Jetson TX1 cuda kernel launch overhead

Hi , I am running the sample row kernel convolution code in CUDA with two different approaches for multiple iterations.

Approach 1 : 2 blocks of 256 size over the width and iterating throughout the height for every thread.

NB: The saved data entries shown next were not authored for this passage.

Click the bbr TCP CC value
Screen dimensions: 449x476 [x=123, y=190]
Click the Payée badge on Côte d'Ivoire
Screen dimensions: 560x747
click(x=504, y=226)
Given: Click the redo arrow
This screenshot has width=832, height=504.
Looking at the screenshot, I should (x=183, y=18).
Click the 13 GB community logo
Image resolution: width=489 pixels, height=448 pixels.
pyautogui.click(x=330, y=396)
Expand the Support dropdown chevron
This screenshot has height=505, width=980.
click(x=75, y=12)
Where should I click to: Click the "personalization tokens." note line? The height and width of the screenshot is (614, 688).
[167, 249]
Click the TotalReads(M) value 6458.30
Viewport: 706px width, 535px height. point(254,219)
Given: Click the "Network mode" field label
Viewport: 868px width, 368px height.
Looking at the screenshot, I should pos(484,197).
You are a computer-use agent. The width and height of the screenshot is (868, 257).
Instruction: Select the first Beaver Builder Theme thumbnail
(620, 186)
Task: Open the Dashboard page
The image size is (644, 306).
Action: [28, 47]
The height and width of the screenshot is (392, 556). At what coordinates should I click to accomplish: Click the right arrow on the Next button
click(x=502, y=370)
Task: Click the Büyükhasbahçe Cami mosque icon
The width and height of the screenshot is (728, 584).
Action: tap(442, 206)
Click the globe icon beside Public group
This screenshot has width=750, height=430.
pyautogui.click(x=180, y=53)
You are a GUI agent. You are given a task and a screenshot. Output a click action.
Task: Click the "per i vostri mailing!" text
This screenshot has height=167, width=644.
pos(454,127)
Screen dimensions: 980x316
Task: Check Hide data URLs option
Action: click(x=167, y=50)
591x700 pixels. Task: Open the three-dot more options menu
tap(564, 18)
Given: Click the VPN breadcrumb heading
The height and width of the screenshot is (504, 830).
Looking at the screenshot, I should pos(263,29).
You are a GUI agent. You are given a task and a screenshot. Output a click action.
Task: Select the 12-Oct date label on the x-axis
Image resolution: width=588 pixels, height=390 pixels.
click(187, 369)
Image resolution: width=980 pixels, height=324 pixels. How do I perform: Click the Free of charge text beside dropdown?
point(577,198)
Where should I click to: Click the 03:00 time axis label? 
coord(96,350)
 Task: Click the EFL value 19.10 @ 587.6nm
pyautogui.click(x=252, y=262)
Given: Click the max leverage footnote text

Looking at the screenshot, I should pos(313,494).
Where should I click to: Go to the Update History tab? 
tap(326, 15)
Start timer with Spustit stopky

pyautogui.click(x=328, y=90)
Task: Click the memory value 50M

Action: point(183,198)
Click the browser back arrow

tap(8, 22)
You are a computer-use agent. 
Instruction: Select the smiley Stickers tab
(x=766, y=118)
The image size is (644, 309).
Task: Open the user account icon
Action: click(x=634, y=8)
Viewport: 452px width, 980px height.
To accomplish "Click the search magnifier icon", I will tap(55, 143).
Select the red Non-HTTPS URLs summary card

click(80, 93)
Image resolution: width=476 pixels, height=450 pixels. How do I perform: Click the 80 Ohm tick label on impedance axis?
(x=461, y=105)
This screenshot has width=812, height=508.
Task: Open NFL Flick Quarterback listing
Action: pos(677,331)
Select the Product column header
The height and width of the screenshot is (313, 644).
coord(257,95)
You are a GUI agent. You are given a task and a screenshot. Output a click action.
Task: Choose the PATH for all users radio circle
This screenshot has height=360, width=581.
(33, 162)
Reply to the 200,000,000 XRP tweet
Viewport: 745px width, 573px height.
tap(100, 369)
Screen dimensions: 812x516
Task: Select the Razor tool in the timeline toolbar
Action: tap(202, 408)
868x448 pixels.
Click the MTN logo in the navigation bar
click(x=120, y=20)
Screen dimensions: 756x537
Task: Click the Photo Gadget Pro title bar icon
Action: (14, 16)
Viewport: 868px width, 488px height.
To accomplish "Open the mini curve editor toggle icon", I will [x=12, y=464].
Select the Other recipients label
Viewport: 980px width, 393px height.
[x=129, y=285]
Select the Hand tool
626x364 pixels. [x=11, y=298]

Approach 2 : the sample cuda row convolution code for seperable filters

global void row_kernel(unsigned char *image , unsigned char *blurredx , int width ,int height)
{
const int kernel[5]={1,4,6,4,1};
shared unsigned char sh_mem[ROWS_BLOCK_DIM_Y][(ROWS_RESULT_STEPS + 2 * ROWS_HALO_STEPS) * ROWS_BLOCK_DIM_X];

const int baseX = (blockIdx.x * ROWS_RESULT_STEPS - ROWS_HALO_STEPS) * ROWS_BLOCK_DIM_X + threadIdx.x;
const int baseY = blockIdx.y * ROWS_BLOCK_DIM_Y + threadIdx.y;

image += baseY * width + baseX;
blurredx += baseY * width + baseX;

#pragma unroll
for (int i = ROWS_HALO_STEPS; i < ROWS_HALO_STEPS + ROWS_RESULT_STEPS; i++)
{
sh_mem[threadIdx.y][threadIdx.x + i * ROWS_BLOCK_DIM_X] = image[i * ROWS_BLOCK_DIM_X];
}
#pragma unroll
for (int i = 0; i < ROWS_HALO_STEPS; i++)
{
sh_mem[threadIdx.y][threadIdx.x + i * ROWS_BLOCK_DIM_X] = (baseX >= -i * ROWS_BLOCK_DIM_X) ? image[i * ROWS_BLOCK_DIM_X] : 0;
}

#pragma unroll
for (int i = ROWS_HALO_STEPS + ROWS_RESULT_STEPS; i < (ROWS_HALO_STEPS + ROWS_RESULT_STEPS + ROWS_HALO_STEPS); i++)
{
sh_mem[threadIdx.y][threadIdx.x + i * ROWS_BLOCK_DIM_X] = (width - baseX > i * ROWS_BLOCK_DIM_X) ? image[i * ROWS_BLOCK_DIM_X] : 0;
}

__syncthreads();

#pragma unroll
for (int i = ROWS_HALO_STEPS; i < (ROWS_HALO_STEPS + ROWS_RESULT_STEPS); i++)
{
int sum = 0;

#pragma unroll
for (int j = -2; j <= 2; j++)
{
sum += kernel[2 + j] * sh_mem[threadIdx.y][threadIdx.x + i * ROWS_BLOCK_DIM_X + j];
}
sum = sum >> 4;
blurredx[i * ROWS_BLOCK_DIM_X] = sum;
}
}

The first approach though inefficient gives a standard kernel launch time of around 40-50 us on TX1
However in the second approach the kernel launch time fluctuates a lot from 50 us to 400us as measured using NVPROF.
Note : I have set the clocks to maximum frequency on cpu and gpu.
I am testing on a 640x480 image . Below is how i timestamp for Approach
#define ROWS_BLOCK_DIM_X 32
#define ROWS_BLOCK_DIM_Y 8
#define ROWS_RESULT_STEPS 5// UPDATES PER THREAD
#define ROWS_HALO_STEPS 1
dim3 blocks(width/(ROWS_RESULT_STEPS*ROWS_BLOCK_DIM_X),height/ROWS_BLOCK_DIM_Y);
dim3 threads(ROWS_BLOCK_DIM_X, ROWS_BLOCK_DIM_Y);
int iter=100;
long double time=0.0;
struct timeval t1,t2;
for(int i=0;i<iter;i++)
{
gettimeofday(&t1,NULL);
row_kernel<<<blocks,threads>>>(d_image,blurredx,width,height);
cudaDeviceSynchronize();
gettimeofday(&t2,NULL);
time += ((t2.tv_usec-t1.tv_usec)/(1000.0));
}
time/=iter;
std::cout<<(time)<<" ms\n";
time=0.0;
Any help would be appreciated.